▶ [Given exercise A]
Reproduce all of the records below word for word, leaving out the pictures.

▶ [Reading passage]
• • •

An Insight into the Development of Light Weight High Entropy Alloys

Figure 1: Basic differences in low, medium and high entropy alloys.

Evolution of materials is synonymous with the evolution of human civilization from time immemorial. Discovery and development of key materials such as gold, silver, copper, iron, aluminum, silicon, superconductors, and electronic materials has each played a crucial role in ensuring a better life for humans. The discovery and application of alloying and composite technology further diversified the range of properties that can be realized from different categories of materials specially the metals. In pursuit to discover new materials with enhanced properties, a recent advancement that has captured the attention of researchers worldwide is the discovery of High Entropy Alloys (HEAs) [1,2]. HEAs are based on a minimum of 5 principal elements unlike the conventional alloys where there is mostly 1 principal element. Five or more elements in HEAs are normally integrated in equiatomic proportion while there are also attempts made on non-equiatomic proportions as well [1,2]. HEAs exhibit a configurational entropy that is>1.5R (R is gas constant) and as a consequence exhibit a simplified solid solution microstructure rather than characterized by presence of intermetallic compounds (Figure 1).

Initial work on development of HEAs used principal elements with relatively high density such as Hf, Ti, V, Ta, Nb, Zr etc [3-6]. Promising properties were reported including superior hardness, wear, oxidation and corrosion resistance. The density values of most of the HEAs initially developed ranged from ~3g/cc [7] to 11.49g/cc [3].

In order to preserve and enhance the quality of environment and human health, researchers are currently focussing on sustainable technologies that do not pollute land, air and water thus leading to an ecosystem that is preferably superior to what we are living in. One of the major issue faced by humanity is global warming. Global warming arises principally from the burning of fossil fuels that releases greenhouse gases such as carbon dioxide and transportation sector is one of the main culprit. Global warming is near its tipping point and the clmate change will be irreversible if the temperature rises to 2 °C beyond that of pre-industrial time [8]. One of the methods to arrest and reduce the emissions of green house gases is by reducing the weight of vehicles/automobiles. For example, every 10kg weight reduction of vehicle translates into 1.25g/km carbon dioxide reduction [9]. Among the different metallic materialsaluminum with a density of 2.7g/cc dominates currently as light weight material in automobile, sports, aerospace, electronics and space sectors. Magnesium with a density of 1.74g/ cc is the relatively new entry in recent years triggered by the discovery of huge reserves both in land and water bodies [10]. With a potential of ~33% additional weight saving over aluminum, magnesium is currently the cynosure for materials developers. Besides, magnesium is a nutritional element required by human body and plants for healthy growth unlike aluminum which is widely established as neurotoxic element. Accordingly, recycling of magnesium is not an issue and its entry into food chain will only be beneficial. Thus magnesium has dual advantages of being lightweight and a nutritional element.

• • •

▶ [Given exercise B]
According to the article on light weight high entropy alloys, what is the minimum number of principal elements in a high entropy alloy?

• • •

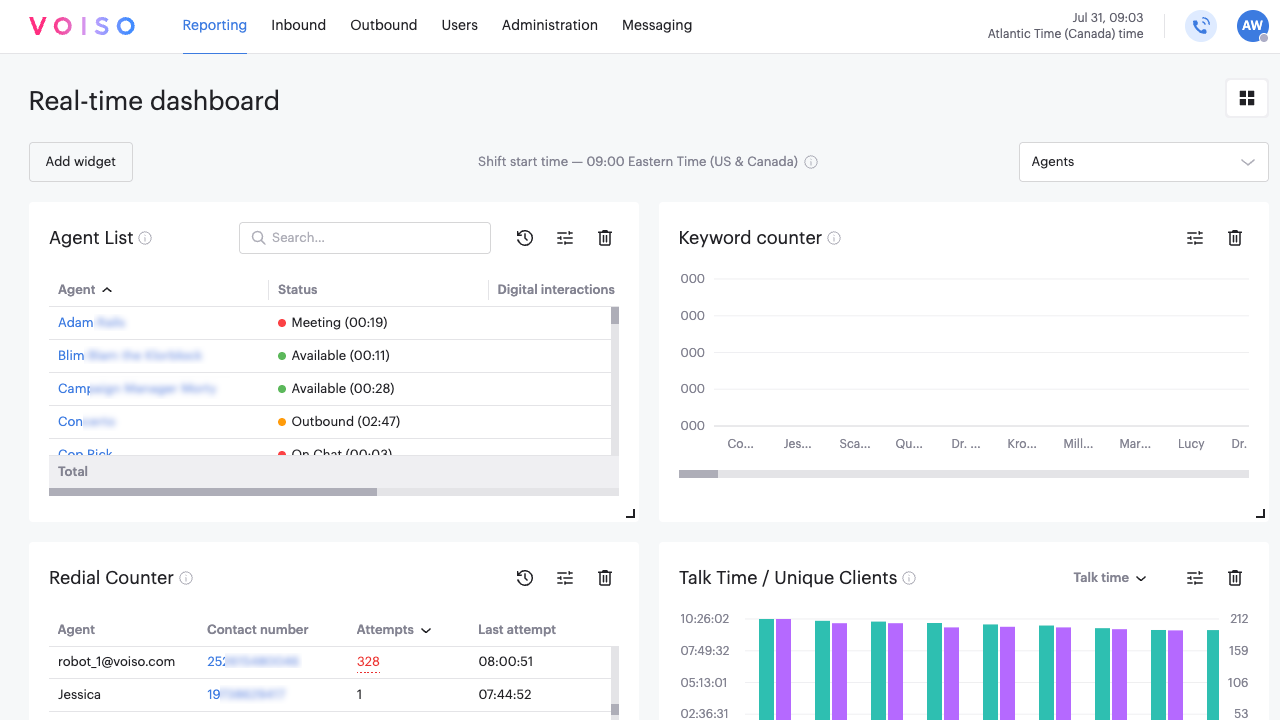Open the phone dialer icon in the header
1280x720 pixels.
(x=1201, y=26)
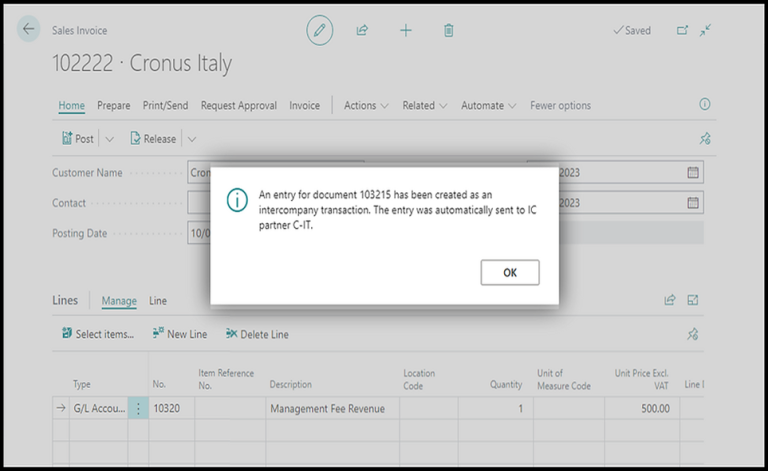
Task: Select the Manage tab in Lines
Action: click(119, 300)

• • •

▶ [Correct answer A]
Open the phone dialer icon in the header
1280x720 pixels.
(x=1201, y=26)
Task: Select the Manage tab in Lines
Action: click(119, 300)

▶ [Correct answer B]
Five principal elements.